Together they brought lots of well-known teachers to train their players and simultaneously developed relationships with various big names in the industry that have been instrumental in the orchestra’s growth. What also helped greatly in this endeavour was Suntook’s own deep knowledge and passion for the opera.
Around his teen years, his parents took him on a four month cultural trip to Europe which laid the initial groundwork of his interest. Over years of dedicated immersion, his understanding of the genre, its history and its conventions, grew polished, and provided a solid foundation upon which the SOI could be built. His commitment was not simply administrative but deeply personal.

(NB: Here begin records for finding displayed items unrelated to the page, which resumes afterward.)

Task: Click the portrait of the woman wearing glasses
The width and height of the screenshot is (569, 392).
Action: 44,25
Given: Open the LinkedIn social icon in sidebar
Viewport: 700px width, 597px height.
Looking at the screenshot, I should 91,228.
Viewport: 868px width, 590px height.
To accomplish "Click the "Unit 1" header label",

Both he and Mehta, who have been close childhood friends since school, have often stood together for hours in the standing-rooms or “stehplatz”, of some of the world’s most prestigious opera houses. “It’s so crowded in stehplatz that if you lift up your heel, somebody else puts a foot underneath. It’s like a rock concert!” he exclaims. “But that’s what it’s like in Vienna. Classical music is still the most popular genre.”
It was a strange yet refreshing comment to hear when all that seems to be written about classical music is that it is a ‘dying art’. “What? Dying? Not at all!” Suntook looked at me incredulously like it was the most preposterous idea he’d ever heard. He proceeded to list all the busiest opera houses in the world, sparing no detail on their size, grandeur, prestige or popularity. “It makes sense to me because who can resist the voice of a Placido Domingo, or a Pavarotti? Pavarotti is basically pop now. Well, he is dead, but still.”

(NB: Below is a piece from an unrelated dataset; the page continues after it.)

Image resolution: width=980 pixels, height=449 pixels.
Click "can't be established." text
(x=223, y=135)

His take, though contended, was very much appreciated. It was exciting to hear that classical music could be popular, maybe not at the level of its counterparts, but at least still harbouring the universal potential to speak to people. To most connoisseurs, the genre is like a beautiful language that no one can understand. But to a select few optimists, it is a beautiful language that anyone can learn to understand.
Suntook enlightened me about the appreciation lessons held at the centre where Jimmy Bilimoria screens opera on Tuesdays and explains each piece in detail. Generally, he recommends listening to classical composers with a keen ear and becoming educated about each’s oeuvre and context. This background reading and effortful listening might sound tedious but it is not distinctive to the classical genre. Any style of music that a ear might be unfamiliar with is bound to be incomprehensible on first listen. I imagine Strauss too would require hefty research and furrowed eyebrows to understand the zest of modern pop. It is not that people don’t like classical. It is that they can’t decipher it just yet. But, like Suntook asserts, “Classical music is for everybody.”

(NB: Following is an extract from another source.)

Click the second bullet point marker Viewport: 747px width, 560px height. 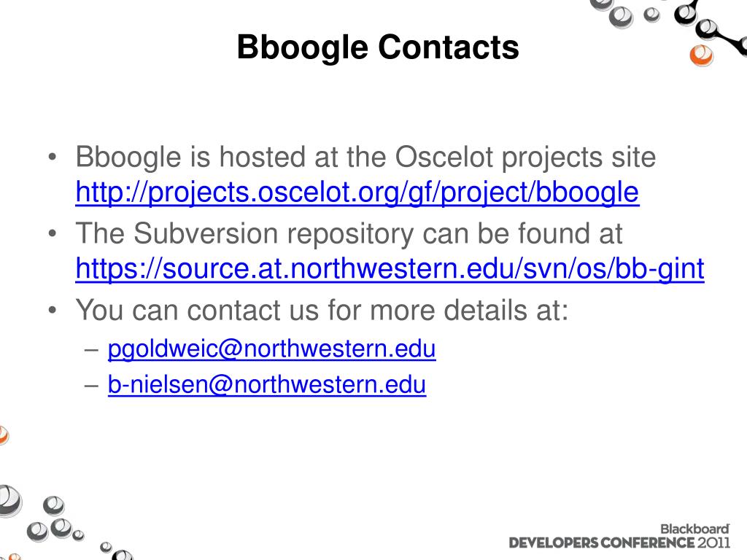click(x=53, y=234)
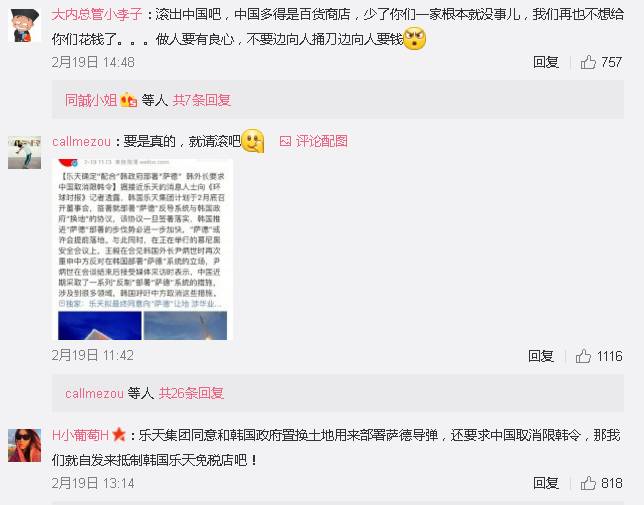The image size is (644, 505).
Task: Like callmezou's comment with 1116 likes
Action: (583, 356)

I was reluctant to believe that when he first said that to me. Then, two days later at the concert, Zubin Mehta mixed together the spices, the water, the meat and the heat to play ‘Tritsch-Tratsch-Polka’, a piece inspired by Vienna’s gossip culture. His effortless hand captured the pithy, lively composition that mimics the city’s social life characterised by rapid chatter and occasional frivolity. You could tell how endeared Strauss was by Vienna, and I expected to be transported there immediately when I heard it.
But how could I? “Classical music is for everybody.” Not because it takes you where it wants you to go, but brings you back to where you’ve already been. I knew ‘Tritsch-Tratsch-Polka’ was about Vienna. But, when I closed my eyes, it was like he wrote it for Bombay.